PAGE:
*****
Is there already some info available in the netfs API that the read is
actually part of a writeback task, so that we could force on 9p driver level
to use the special writeback_fid for the read in this case instead?
Best regards,
Christian Schoenebeck
Sorry, I had planned on working on this today but the other patchset
ended up taking all my time... I think I'm bad at priorities, this
is definitely important...
David, I think with the latest comments we made it should be relatively
straightforward to make netfs use the writeback fid? Could you find some
time to have a look? It should be trivial to reproduce, I gave these
commands a few mails ago (needs to run as a regular user, on a fscache mount)
---
$ dd if=/dev/zero of=test bs=1M count=1
$ chmod 200 test
# drop cache or remount
$ dd if=/dev/urandom of=test bs=102 seek=2 count=1 conv=notrunc
dd: error writing 'test': Bad file descriptor
---
Otherwise I'll try to make some more 9p time again, but it's getting
more and more difficult for me...
*****
EXERCISES TO COMPLETE:
[1] For each statement, answer yes or no on whether it agrees with the thread on the 9p writeback fid, and quote the words from the thread that decide it.
(a) The reproduction commands must be run as root.
(b) The second dd command fails with a "Bad file descriptor" error.
(c) Another patchset took up the time that had been planned for this issue.
[2] Extend the thread on the 9p writeback fid by a few sentences, starting after its last line.

DATA LINES:
*****
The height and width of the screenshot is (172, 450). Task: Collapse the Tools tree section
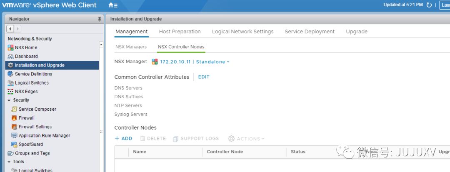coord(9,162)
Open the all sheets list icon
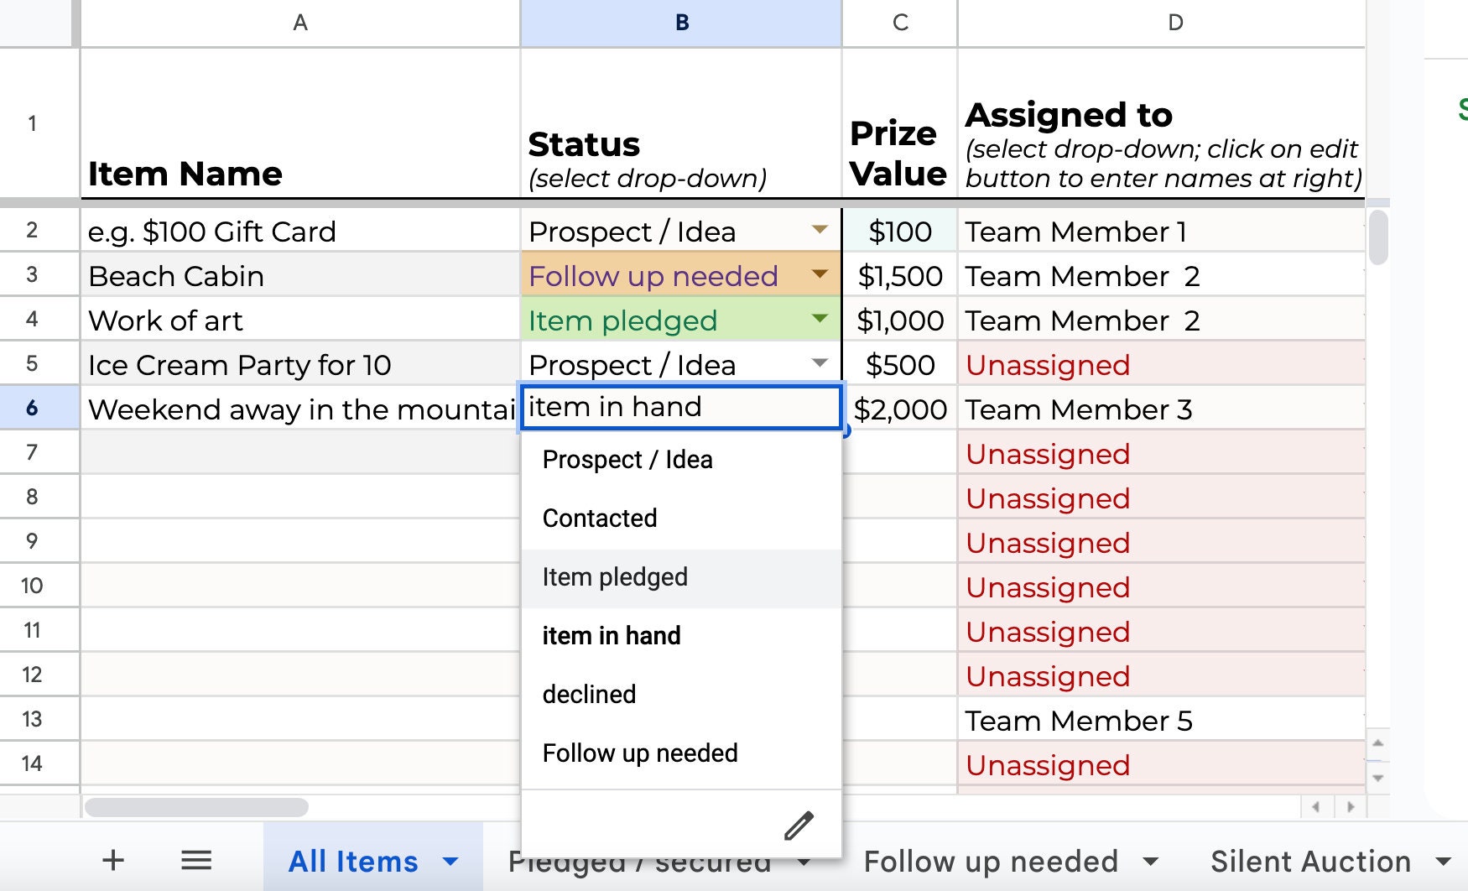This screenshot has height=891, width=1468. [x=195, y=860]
*****
SET OF ANSWERS:
[1]
(a) No: "needs to run as a regular user, on a fscache mount"
(b) Yes: "dd: error writing 'test': Bad file descriptor"
(c) Yes: "ended up taking all my time"

[2]
Christian Schoenebeck wrote on Fri, Jun 03, 2022 at 06:46:04PM +0200:
> I had another time slice on this issue today. As Dominique pointed out before,
> the writeback_fid was and still is opened with O_RDWR [fs/9p/fid.c]:
>
> struct p9_fid *v9fs_writeback_fid(struct dentry *dentry)
> {
> int err;
> struct p9_fid *fid, *ofid;
>
> ofid = v9fs_fid_lookup_with_uid(dentry, GLOBAL_ROOT_UID, 0);
> fid = clone_fid(ofid);
> if (IS_ERR(fid))
> goto error_out;
> p9_client_clunk(ofid);
> /*
> * writeback fid will only be used to write back the
> * dirty pages. We always request for the open fid in read-write
> * mode so that a partial page write which result in page
> * read can work.
> */
> err = p9_client_open(fid, O_RDWR);
> if (err < 0) {
> p9_client_clunk(fid);
> fid = ERR_PTR(err);
> goto error_out;
> }
> error_out:
> return fid;
> }
>
> The problem rather seems to be that the new netfs code does not use the
> writeback_fid when doing an implied read before the actual partial writeback.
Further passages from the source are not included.